Keeping track of your employees’ leave is not only a logistical challenge for your human resources (HR) team, but potentially a risk management nightmare. Managing absences internally has been the norm for many health care organizations, but those that outsource this task may actually be positioning themselves to better execute strategic human resources responsibilities while transferring potential compliance risk.
What is absence or leave management?
Absence management? Leave management? Those words previously only referred to FMLA leave. Now, your HR team knows that these words may refer to a number of things: FMLA, ADAA, PFL (not in Wisconsin, YET), state leave, parental leave, company leaves, short-term disability and long-term disability.
Not only has the management of these various leaves grown complex for your team, but the differences between how, when, and who is eligible and how the numerous leaves integrate have added to the complexity. This leaves the door open to an HR team that is overworked and overwhelmed – and likely to miss a detail that results in either abuse of a leave policy or a lack of compliance.
Why absence management matters in health care
Recent studies have shown that health care organizations rank second in leaves, with at least 39% of health care employees in possession of an open leave at any given time.
Who manages this leave? Depending upon how large your organization is, it may be a team of 10 or a team of one. Whether you have that full team or it’s a one-person show, absence management tracking techniques can range from utilizing a leave software program to the good old Excel spreadsheet method. If the absence claim starts with HR, the compliance issues can begin.
Questions to consider
1. How are they determining the return-to-work date?
2. Is the certification fulfilled enough to qualify for Family and Medical Leave Act (FMLA)?
3. Is the recertification done to extend if necessary?
4. Did you supply the designation letter?
Risks of poor absence management
As you can tell, leave management has become very complex and is constantly changing; therefore, the need for a compliant process is also changing. Keeping up with the latest in absence management can be very costly to an employee and employer.
Financial risks
In 2019, 51.64% of investigations were initiated independently by the Department of Labor, resulting in over $334 million in back wages for more than 313,941 workers.
In 2019, an employee brought action against his former employer for violation of the FMLA, the Americans with Disabilities Act (ADA), and a state law discrimination statute arising from his termination for vacationing in Mexico while on leave. The court awarded the employee over $1.3 million in liquidated damages and $605,690 in attorney fees and costs (DaPrato v. Mass. Water Res. Auth., 482 Mass. 375, 377, 123 N.E.3d 754 (2019)).
Outsourcing absence management takes the pressure off your organization to manage the compliance and tracking process, meaning your team can breathe a sigh of relief knowing that they don’t need to understand every detail of the various federal and state leaves available to employees.
Leave abuse risks
There is one other key element that has not been mentioned: the abuse of these leaves, especially intermittent leave, which is the #1 type of leave in the hospital system. Intermittent leave can easily be abused by employees as a reason for tardiness or “being late.”
A chronically late employee was fired after many times of coming to work late and then refusing an offer of transfer to a different work shift. The employee blamed her inability to show up for work on time on a medical condition; however, she had never been absent or late for work due to medical treatment or any flare-up of her medical condition, which appeared to only hit her right before needing to be at work.
After being fired, she filed suit against her employer for failing to allow her tardies as FMLA intermittent leave. As you may imagine, the court ruled in favor of the employer stating that intermittent leave applies only to absences from work for medical treatment or due to incapacity from an acute attack of symptoms (Brown v. Eastern Maine Medical Center).
Overwhelmed or understaffed HR teams can easily be taken advantage of in the context of FMLA intermittent leave. Many employees seek to abuse the protections afforded by the FMLA, and employers will have little recourse without keeping adequate records.

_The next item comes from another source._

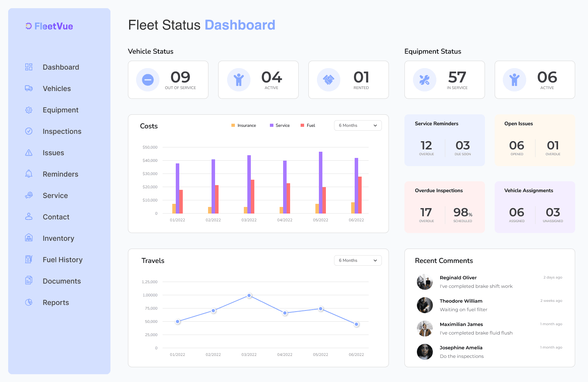Open the Dashboard menu item
The image size is (588, 382).
[61, 67]
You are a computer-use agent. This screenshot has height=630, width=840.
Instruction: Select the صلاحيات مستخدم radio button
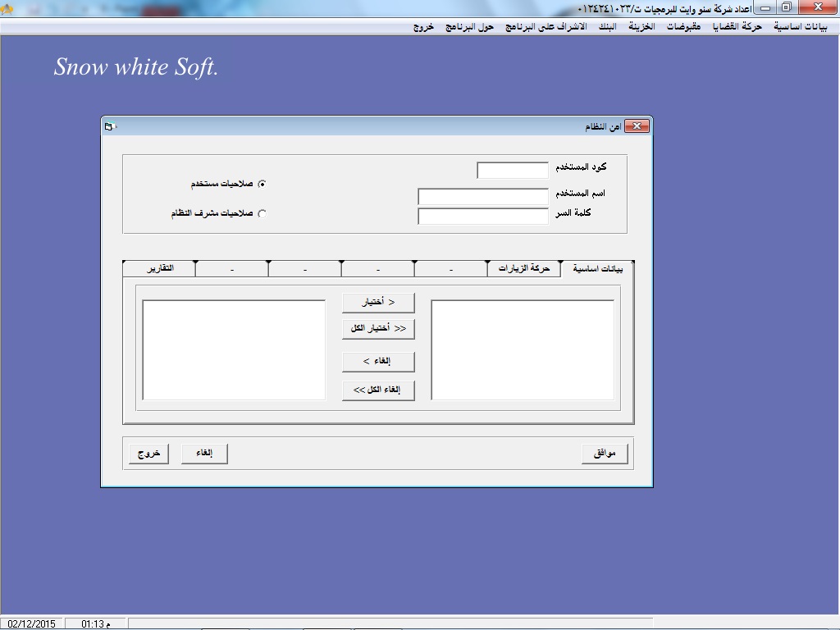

Employers should remain in-the-know about what their employees are experiencing, including by asking employees about their treatments or how their family member is feeling. Employers can go a long way in preventing abuse of the FMLA leave by showing employees that the employer takes the administration of FMLA leave seriously.
Consider outsourcing absence management
With everything that your HR department has to be involved in today, outsourcing the absence management process for short-term disability, state leave, and FMLA allows your organization to take advantage of more strategic initiatives.